Questions |
1. From the passage on the mevalonate pathway, list every protein it names as a target of prenylation.
2. Retype the passage on the mevalonate pathway between "Spirulina and Cholesterol" and "for HRAS/NRAS prenylation.", inclusive.
3. Summarize the passage on the mevalonate pathway in two sentences.

Reading text |
· · ·
Spirulina and Cholesterol Biosynthesis: HMGCR, PCSK9, and Sterol Sensing

The Mevalonate Pathway: Overview

The mevalonate pathway begins with acetyl-CoA condensation (ACAT2) to acetoacetyl-CoA, then HMG-CoA synthase (HMGCS1) to HMG-CoA, and the rate-limiting step: HMG-CoA reductase (HMGCR) to mevalonate. Downstream, mevalonate is phosphorylated (MVK, PMVK), decarboxylated (MVD) to isopentenyl-PP (IPP) and dimethylallyl-PP (DMAPP), the universal isoprenoid building blocks. Farnesyl-PP (FPP) branches to: squalene synthase (SQLE) for cholesterol, geranylgeranyl-PP synthase for protein prenylation (RAC, RHOA, RAP1), and farnesyltransferase for HRAS/NRAS prenylation.
· · ·
Material provided |
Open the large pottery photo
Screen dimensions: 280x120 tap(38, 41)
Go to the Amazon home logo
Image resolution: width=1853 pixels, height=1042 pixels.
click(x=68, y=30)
· · ·
Answers for this exercise |
1. RAC, RHOA, RAP1, HRAS, NRAS

2.
Spirulina and Cholesterol Biosynthesis: HMGCR, PCSK9, and Sterol Sensing

The Mevalonate Pathway: Overview

The mevalonate pathway begins with acetyl-CoA condensation (ACAT2) to acetoacetyl-CoA, then HMG-CoA synthase (HMGCS1) to HMG-CoA, and the rate-limiting step: HMG-CoA reductase (HMGCR) to mevalonate. Downstream, mevalonate is phosphorylated (MVK, PMVK), decarboxylated (MVD) to isopentenyl-PP (IPP) and dimethylallyl-PP (DMAPP), the universal isoprenoid building blocks. Farnesyl-PP (FPP) branches to: squalene synthase (SQLE) for cholesterol, geranylgeranyl-PP synthase for protein prenylation (RAC, RHOA, RAP1), and farnesyltransferase for HRAS/NRAS prenylation.

3. The mevalonate pathway converts acetyl-CoA through acetoacetyl-CoA and HMG-CoA to mevalonate, with HMG-CoA reductase (HMGCR) catalyzing the rate-limiting step, and mevalonate is then phosphorylated and decarboxylated to IPP and DMAPP, the universal isoprenoid building blocks. Farnesyl-PP branches toward cholesterol via squalene synthase, toward protein prenylation of RAC, RHOA, and RAP1 via geranylgeranyl-PP synthase, and toward HRAS/NRAS prenylation via farnesyltransferase.